1. Field of the Invention
The present invention relate to a system and method for evaluating laser treatment, and more particularly, a system and method for evaluating laser treatment, for converting the attribute of a laser beam and numerically evaluating proficiency of a laser treatment operator by processing data obtained by photographing the converted laser beam so as to use the evaluated data as training data.
2. Description of the Related Art
Today it is been about 20 years since Food and Drug Administration (FDA) has first authorized a clinic laser and an aesthetic laser treatment has been used as an example of successful application of a laser in a medical field.
Korean Patent Publication No. 10-1219682 discloses a representative laser irradiation system for such laser treatment.
For example, in the hair removal field, according to recent statistics of American Society for Aesthetic Plastic Surgery (ASAPS), about 1.2 million treatments have been done on 2012 only in the USA, which has definitely taken first place with treatment frequency of the total beauty field and has taken second place with men.
Laser hair removal has been popular because of demonstrated superiority thereof compared with conventional hair removal in terms of stability and effectiveness as well as enhanced interest of people on beauty.
Laser hair removal is basically based on a principle of ‘selective photodermolysis’. The principle is based on the fact that follicles and surrounding tissues have different heat absorptivities due to difference in their pigments. Accordingly, even if a predetermined affected area is irradiated with a laser beam without aiming at each follicle, only follicles may be selectively destroyed.
According to a more recent study, the core mechanism of hair removal using light corresponds to a process for transmitting heat generated from follicles to hair stem cells because hair stem cells that are substantially in charge of growth of hair have no pigment and are attached next to follicles. Accordingly, transmission of an appropriate amount of laser energy to an affected area is a very important factor for hair removal.
When accurate selection of laser intensity fails, side effects such as pigment change, blister, or erythema due to the generation of the excessive amount of blood. On the other hand, transmission of the low amount of laser energy may cause problems, and in this case, treatment effect is degraded and hair growth is also facilitated to cause ‘paradoxical hypertrichosis’.
In order to reduce these side effects, a significant amount of research has been conducted to select an optimum laser parameter according to skin color and a position of an affected area.
However, even if appropriate laser intensity is selected, if laser spots are not uniformly distributed, the amounts of laser energies that are actually transmitted to an affected area may be locally different. Frequently, nurses have been entrusted with laser treatment or treatment by half-educated non-practitioners has been prevalently done, and even doctors need to be accustomed to various sizes of new equipment and laser irradiators and various laser parameter settings. Accordingly, in consideration of this, there is high risk due to non-uniform laser transmission.
Accordingly, there is a need to develop simple and effective tools for quantitatively analyzing irradiated laser energy to evaluate proficiency of a laser hair removal operator, but research has not been actively conducted into these tools
Most difficulty in manufacturing this system is visualization of an irradiated laser beam.
A hair removal laser uses infrared rays and does not leave prompt vestigium on an irradiation spot.
Recently, a research group has developed a method for calculation of a duplication and omission degree of transmitted energy by analyzing change in heat at a laser irradiation spot using a thermo-graphic camera. However, there are problems in that the thermo-graphic camera is very expensive for daily use and has difficulty in quantitatively recognizing a degree of generated heat when a laser irradiator with a device for cooling an affected area is used or an outdoor temperature is not adjusted because photograph needs to be performed immediately after treatment.

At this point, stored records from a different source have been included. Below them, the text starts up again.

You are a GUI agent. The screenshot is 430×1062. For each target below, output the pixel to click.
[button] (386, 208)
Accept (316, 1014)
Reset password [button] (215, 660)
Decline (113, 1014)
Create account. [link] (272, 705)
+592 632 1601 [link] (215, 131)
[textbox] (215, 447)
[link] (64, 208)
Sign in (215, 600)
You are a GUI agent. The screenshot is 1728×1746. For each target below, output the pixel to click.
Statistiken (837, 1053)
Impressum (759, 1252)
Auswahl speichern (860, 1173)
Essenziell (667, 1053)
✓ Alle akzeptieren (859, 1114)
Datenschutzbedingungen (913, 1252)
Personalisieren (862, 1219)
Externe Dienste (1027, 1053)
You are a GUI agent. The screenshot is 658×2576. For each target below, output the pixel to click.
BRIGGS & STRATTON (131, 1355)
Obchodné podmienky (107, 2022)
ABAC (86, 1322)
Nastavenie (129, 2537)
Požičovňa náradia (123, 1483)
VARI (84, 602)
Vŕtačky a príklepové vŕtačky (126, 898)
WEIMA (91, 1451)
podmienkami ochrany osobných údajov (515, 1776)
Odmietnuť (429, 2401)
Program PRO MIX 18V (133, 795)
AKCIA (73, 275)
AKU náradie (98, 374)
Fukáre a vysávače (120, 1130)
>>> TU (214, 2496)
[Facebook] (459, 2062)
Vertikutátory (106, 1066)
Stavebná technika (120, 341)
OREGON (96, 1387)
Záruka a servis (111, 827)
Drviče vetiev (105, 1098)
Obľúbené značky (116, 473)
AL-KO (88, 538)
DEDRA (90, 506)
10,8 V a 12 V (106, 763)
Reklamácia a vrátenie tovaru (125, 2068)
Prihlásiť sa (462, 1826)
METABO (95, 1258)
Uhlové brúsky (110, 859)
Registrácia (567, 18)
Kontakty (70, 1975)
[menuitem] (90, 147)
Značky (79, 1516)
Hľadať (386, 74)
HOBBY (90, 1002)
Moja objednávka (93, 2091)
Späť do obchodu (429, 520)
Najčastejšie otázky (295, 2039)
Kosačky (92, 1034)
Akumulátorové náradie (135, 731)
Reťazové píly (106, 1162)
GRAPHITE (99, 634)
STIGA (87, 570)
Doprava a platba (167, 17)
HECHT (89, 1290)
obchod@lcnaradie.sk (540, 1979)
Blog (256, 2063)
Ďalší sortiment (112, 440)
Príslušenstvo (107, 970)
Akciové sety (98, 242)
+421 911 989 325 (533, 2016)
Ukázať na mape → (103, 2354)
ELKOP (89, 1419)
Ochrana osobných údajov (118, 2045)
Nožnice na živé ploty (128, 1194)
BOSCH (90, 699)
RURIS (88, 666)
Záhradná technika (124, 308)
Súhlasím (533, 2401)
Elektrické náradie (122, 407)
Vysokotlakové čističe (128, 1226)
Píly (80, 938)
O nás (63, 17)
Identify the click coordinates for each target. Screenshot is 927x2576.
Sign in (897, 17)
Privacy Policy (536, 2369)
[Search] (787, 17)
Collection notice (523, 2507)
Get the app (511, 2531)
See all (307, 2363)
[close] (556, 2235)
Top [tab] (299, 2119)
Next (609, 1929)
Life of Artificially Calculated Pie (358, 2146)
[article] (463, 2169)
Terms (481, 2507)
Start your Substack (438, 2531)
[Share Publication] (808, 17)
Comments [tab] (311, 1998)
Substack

Although other researchers have proposed a visualization method of a laser beam using sensitive paper and a general camera, they observe only a laser profile in one spot in order to recognize irrational characteristics of a laser irradiator.
Although this method is used to recognize proficiency of laser treatment, additional efforts to digitize sensitive paper are required, and it is difficult to reuse the sensitive paper and thus there is a limit for daily use.
Some laser equipments further include a laser installed therein in the form of a laser pointer next to a laser irradiator and emitting lower-power visible rays such that an operator is capable of estimating a position of a laser irradiation p. However, it is difficult to track a process of transmission of a laser beam of total treatment via this method.